What about ‘machine learning’? Is it different from either?
The latest descendent of neural-network methods, ‘machine learning’ is the study of computer algorithms that attempt to improve automatically through experience without traditional programming. That is what we use, for example, in our products Konan and AzkaVision. Although it is a subset of AI, today we find the term commonly used to denote what was previously just called AI, and sometimes interchangeably. This is because, as some argue, AI today commonly describes the attempt to implement some aspects of human abilities, such as object or speech recognition, to make machines learn some human abilities, but not the entire potential for human intelligence and cognition. In this sense, it is used to differentiate between AI and AGI. Certainly, many of those working in the field of AI will second such a view and it is admittedly a much more realistic project than the super-intelligent AI (or AGI) prophesied in the 60s.
However, many do not. A quick glance at magazine headlines, popular culture, and even peer-reviewed academic literature, will show the many grand predictions about AI today. No longer only the province of science fiction or the musings of early AI researchers, the idea that human intelligence will soon be replicated artificially, and successfully, has resurged. The serious reflection on this is credited to what is known as “The Singularity”1 the point in the future when AI will not only exceed human intelligence, but also that the machines will, immediately thereafter, make themselves rapidly smarter, reaching a superhuman level of intelligence that, “stuck as we are in the mud of our limited mentation, we can’t fathom.”
Figure 1. The Technological Singularity (innovationtorevolution, 2014)
Another question that immediately pops up is whether intelligence really refers to something different than what cognition or consciousness is.
In this article, the goal is to set the groundwork and merely pinpoint the variety of questions that will come up in this series. Now that we have identified some of them, we can move on to the more contentious issues. Needless to say, there are plenty of ways to approach this semantic minefield - which we will do over the course of this series - but for now, let’s start by taking on the most controversial of them all: consciousness!
Are you ready to rethink the notion that consciousness exists at all?

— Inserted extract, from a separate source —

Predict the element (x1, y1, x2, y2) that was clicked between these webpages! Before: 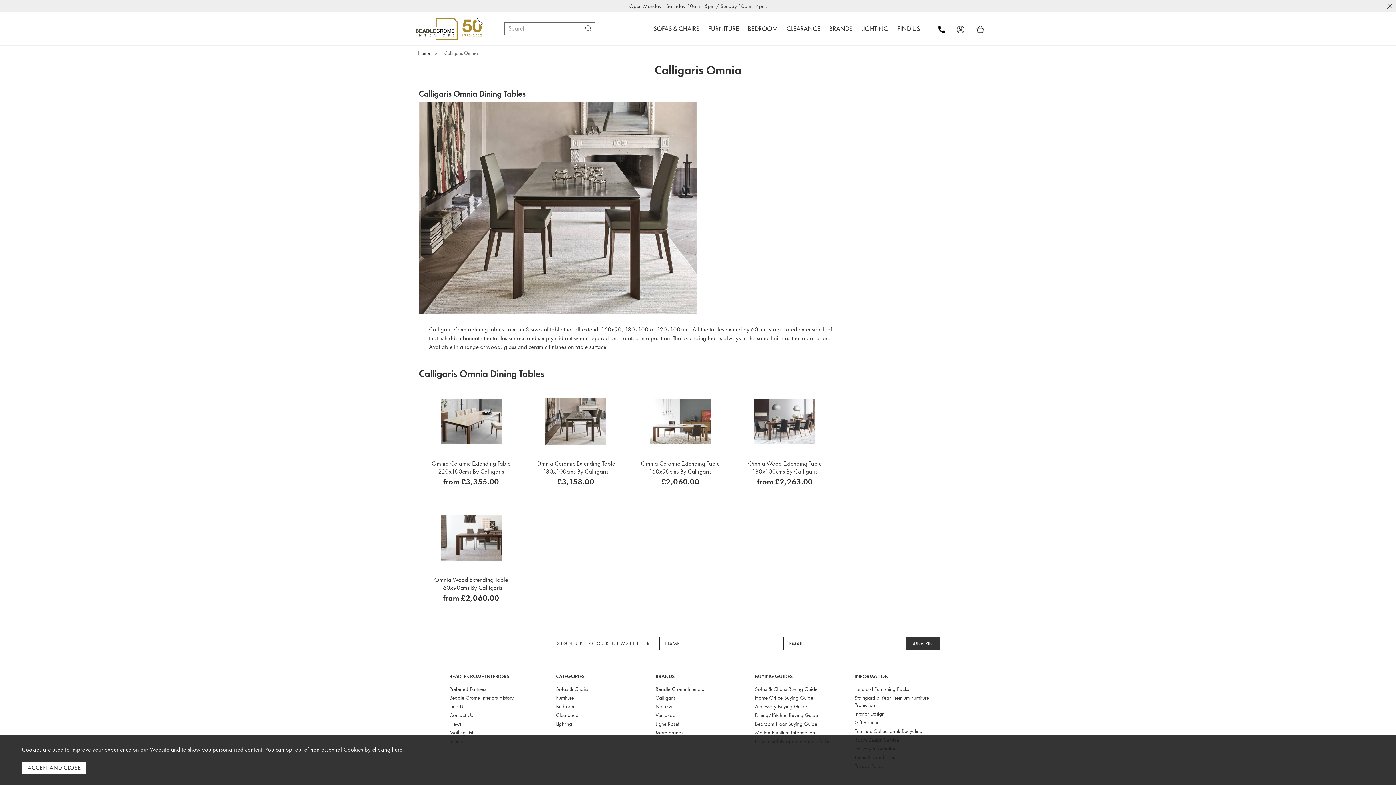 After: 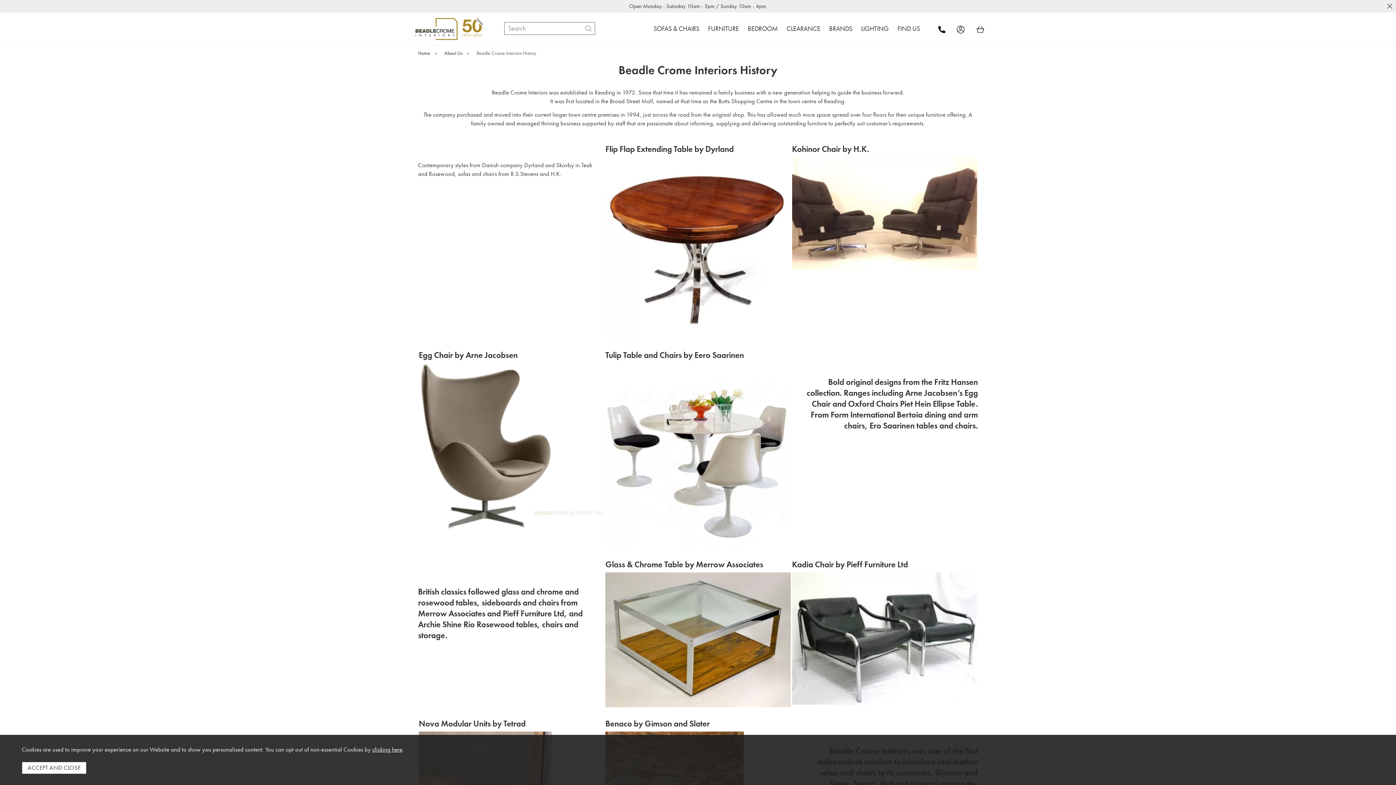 Action: label: Beadle Crome Interiors History bbox: (449, 694, 515, 702)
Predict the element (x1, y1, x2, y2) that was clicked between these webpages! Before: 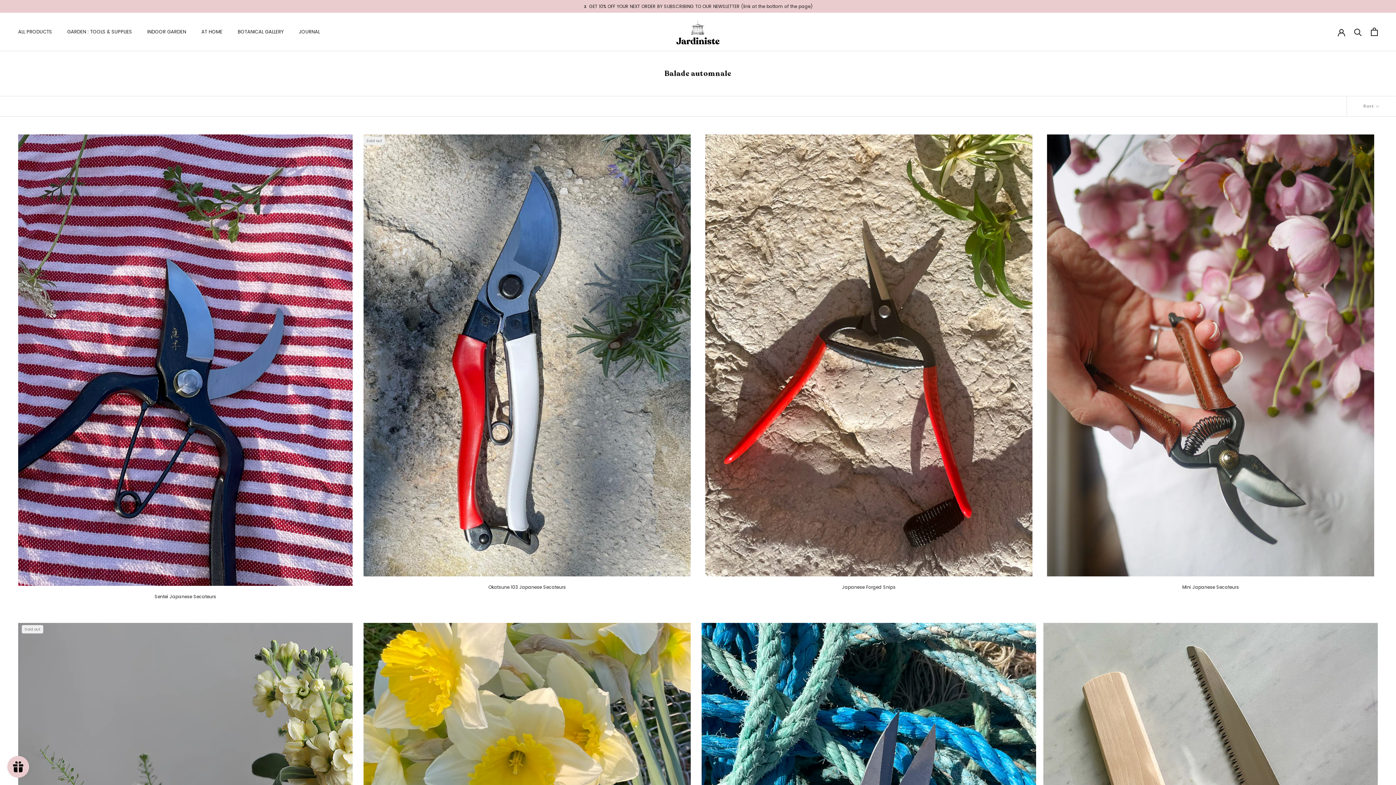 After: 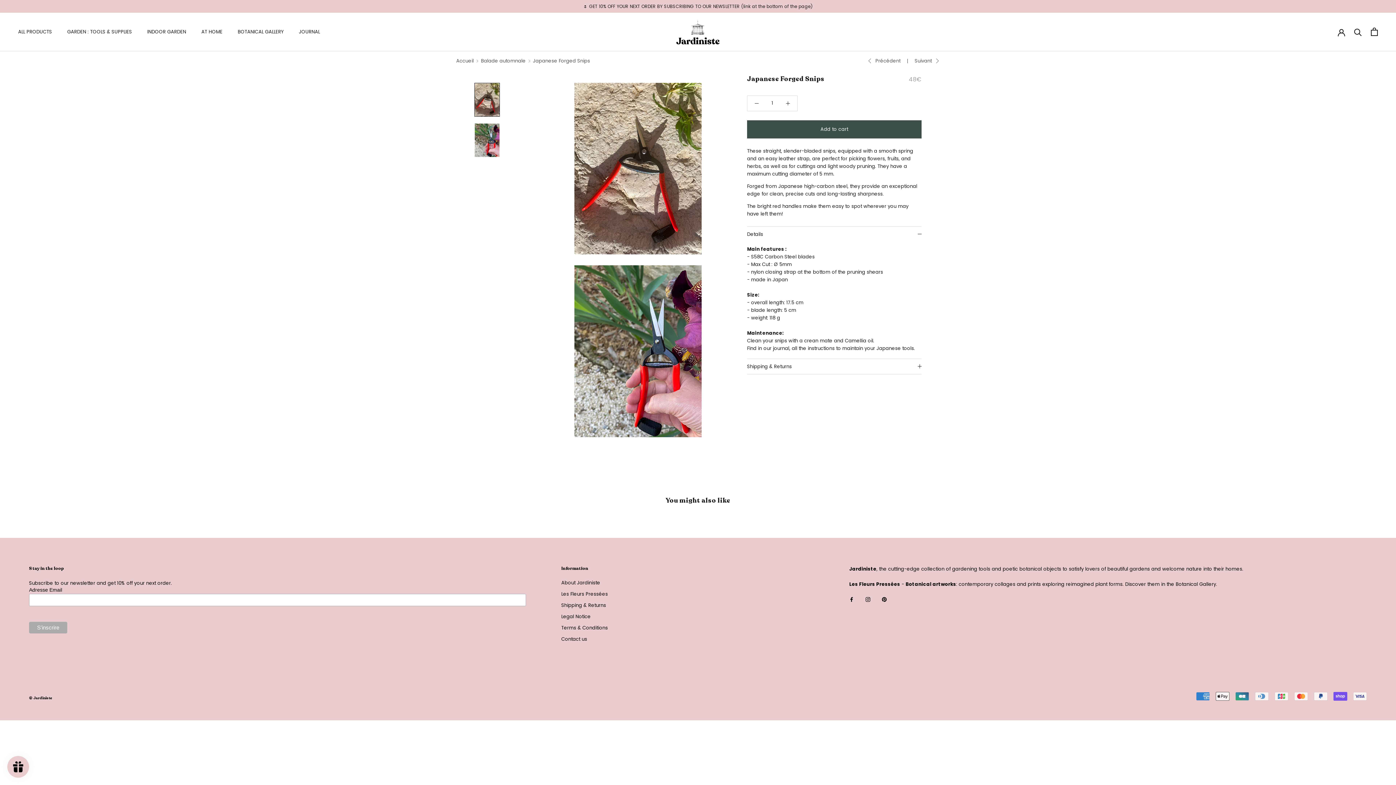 Action: bbox: (842, 584, 895, 590) label: Japanese Forged Snips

Stay tuned for our next article and follow our latest news on Linkedin, Facebook and Instagram
Notes:
1. First posited by Vernor Vinge in “The Coming Technological Singularity,” (1993) in which he predicts that “within thirty years, we will have the technological means to create superhuman intelligence. Shortly after, the human era will be ended.” In the late 2000s, interest in this prediction resurged (See Eden et al., 2013)
References:
Dennett, Dennet. 1979. “Artificial Intelligence as Philosophy and as Psychology,” Philosophical Perspectives in Artificial Intelligence, M. Ringle, ed., Atlantic Highlands, NJ: Humanities Press.
Mitchell, Tom. 1997. Machine Learning. New York: McGraw Hill.
Berthold, Michael. 2019. “Artificial Intelligence Today: What’s hype and what’s real?” New Tech Forum, InfoWorld.